*** Block opens ***
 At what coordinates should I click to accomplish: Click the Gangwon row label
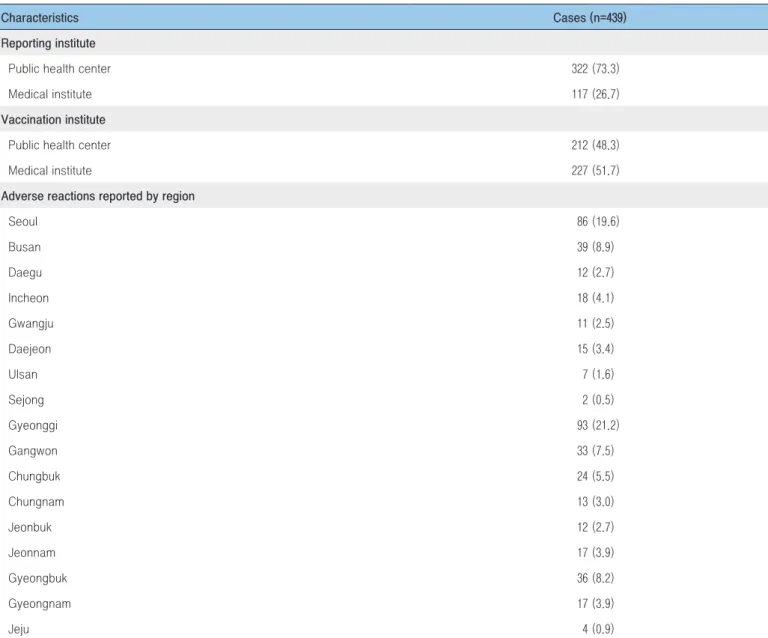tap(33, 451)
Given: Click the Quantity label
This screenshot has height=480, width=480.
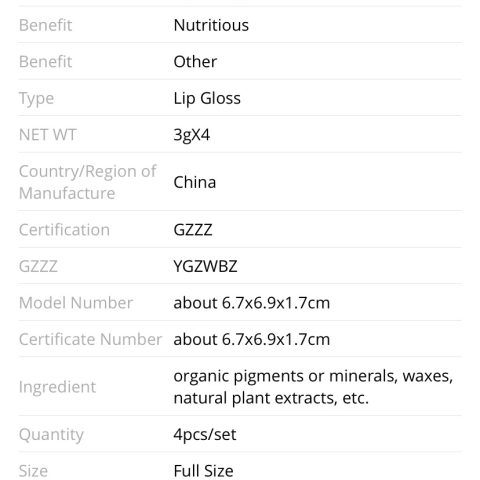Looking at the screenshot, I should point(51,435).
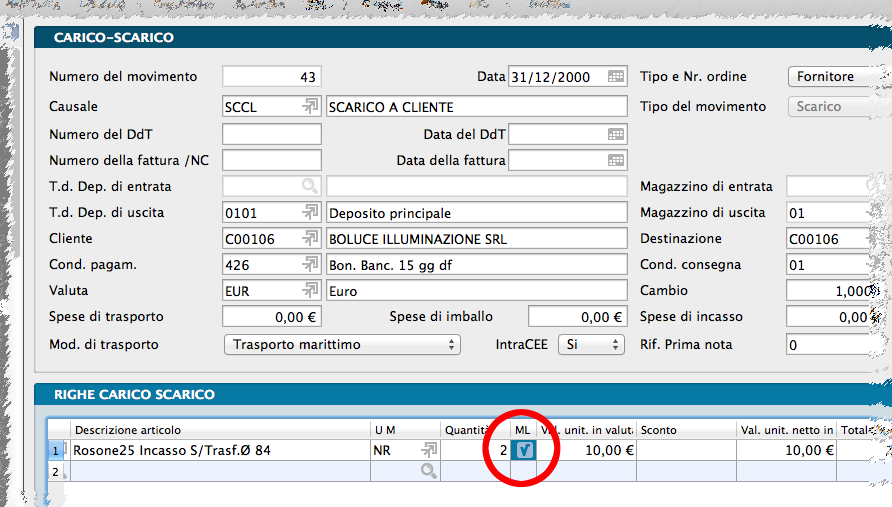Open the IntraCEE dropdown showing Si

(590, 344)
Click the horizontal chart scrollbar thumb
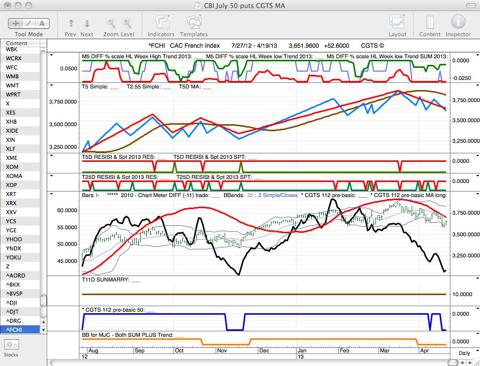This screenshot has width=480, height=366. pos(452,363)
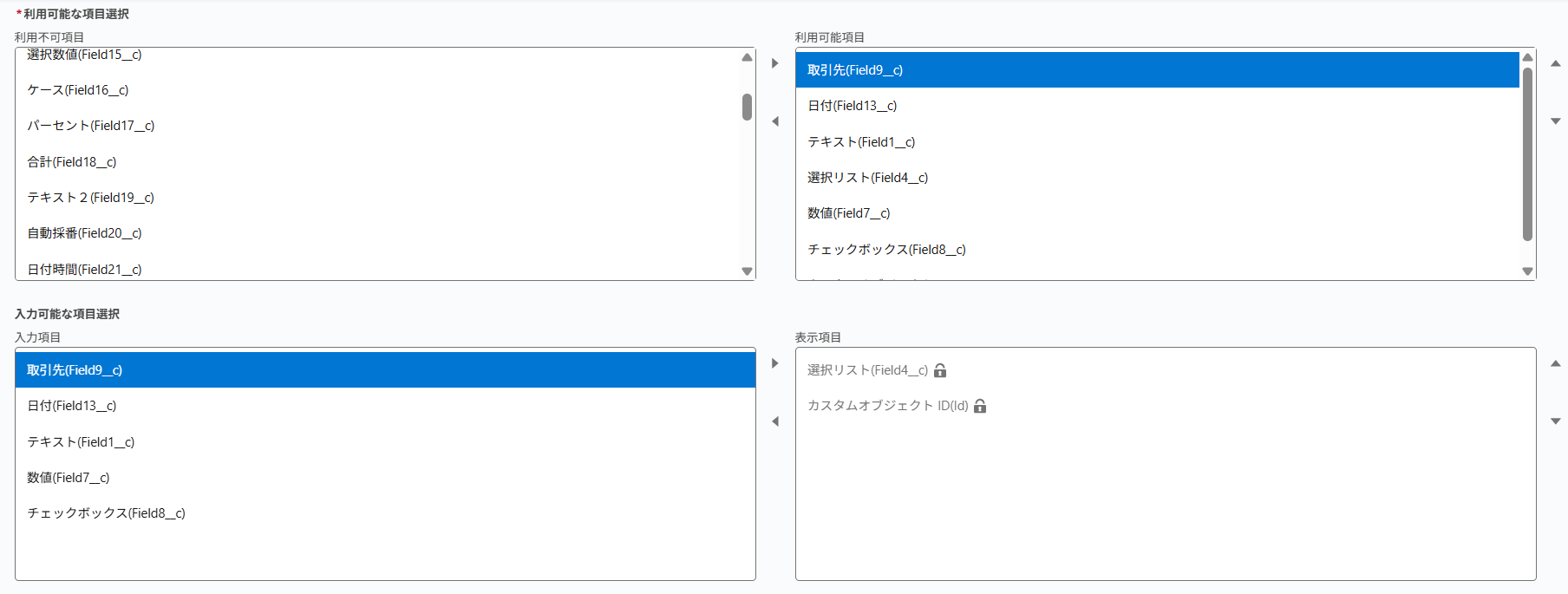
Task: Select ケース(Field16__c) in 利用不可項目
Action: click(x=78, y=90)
*** Block closes ***
Work order = From the first line to the last, return the material above exactly, apart from the pictures.

Solution to this task =
 At what coordinates should I click to accomplish: Click the Gangwon row label
tap(33, 451)
Given: Click the Quantity label
This screenshot has height=480, width=480.
Looking at the screenshot, I should point(51,435).
Open the IntraCEE dropdown showing Si

(590, 344)
Click the horizontal chart scrollbar thumb
This screenshot has width=480, height=366. pos(452,363)
Task: Select ケース(Field16__c) in 利用不可項目
Action: click(x=78, y=90)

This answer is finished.